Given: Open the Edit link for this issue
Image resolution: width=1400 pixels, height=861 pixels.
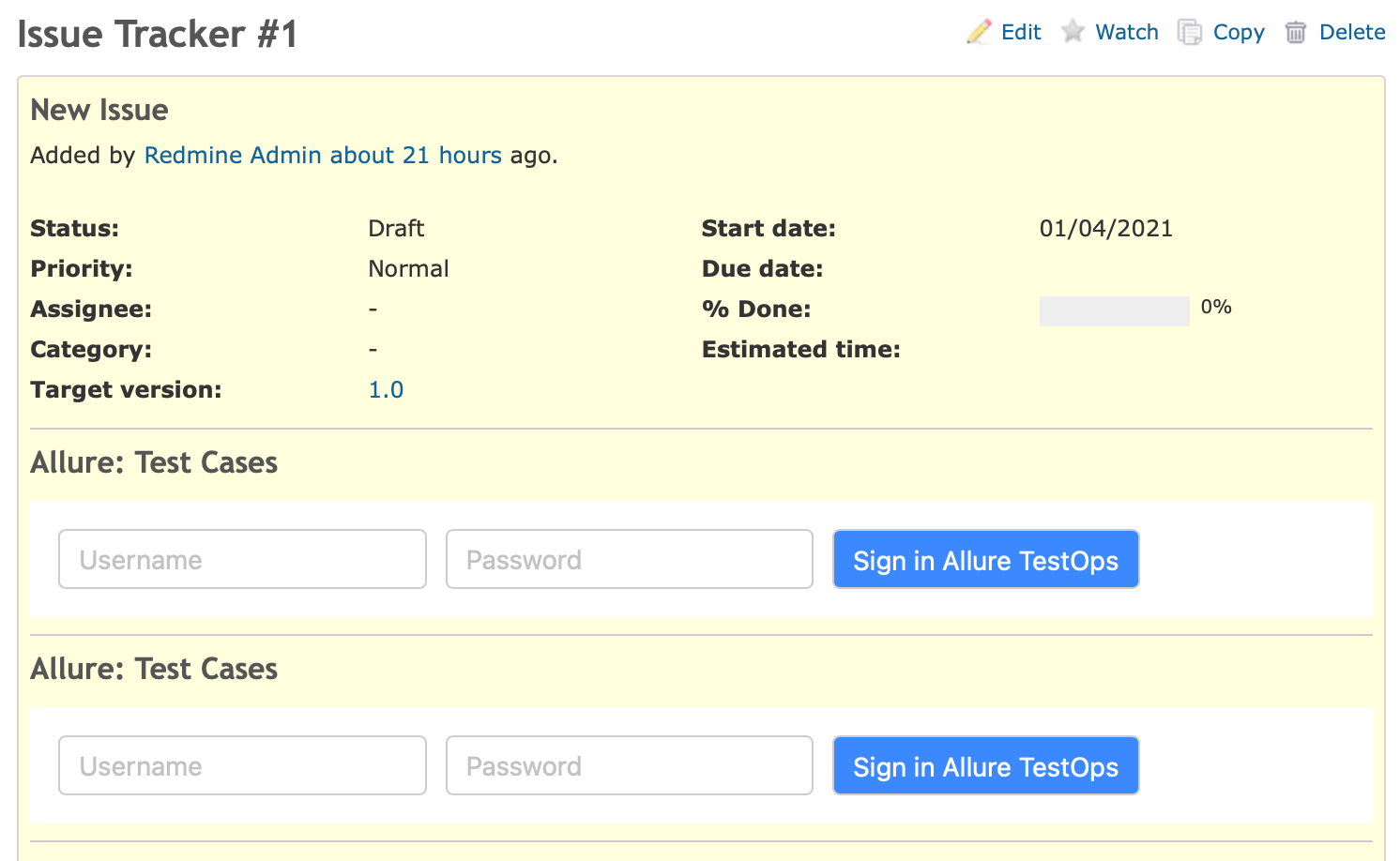Looking at the screenshot, I should (1021, 31).
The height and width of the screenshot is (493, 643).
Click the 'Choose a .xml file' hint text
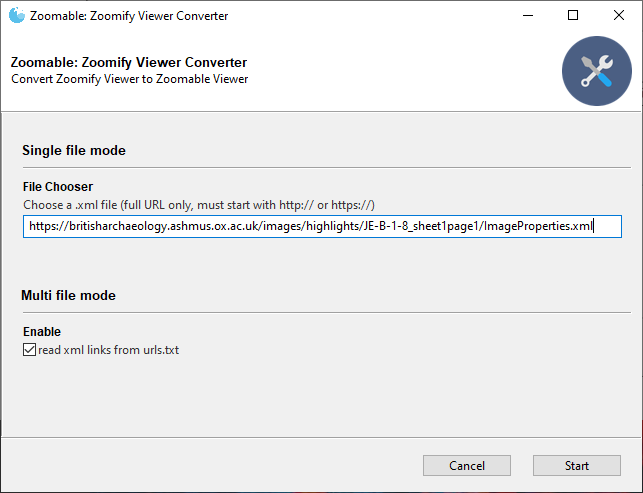tap(198, 204)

## What to produce
Put every line of the listing above into a JSON array of strings, one string per line, skipping any blank lines and leaving out the pictures.

## Solution to the problem
[
  "Given: Open the Edit link for this issue",
  "Image resolution: width=1400 pixels, height=861 pixels.",
  "Looking at the screenshot, I should (1021, 31).",
  "The height and width of the screenshot is (493, 643).",
  "Click the 'Choose a .xml file' hint text",
  "tap(198, 204)"
]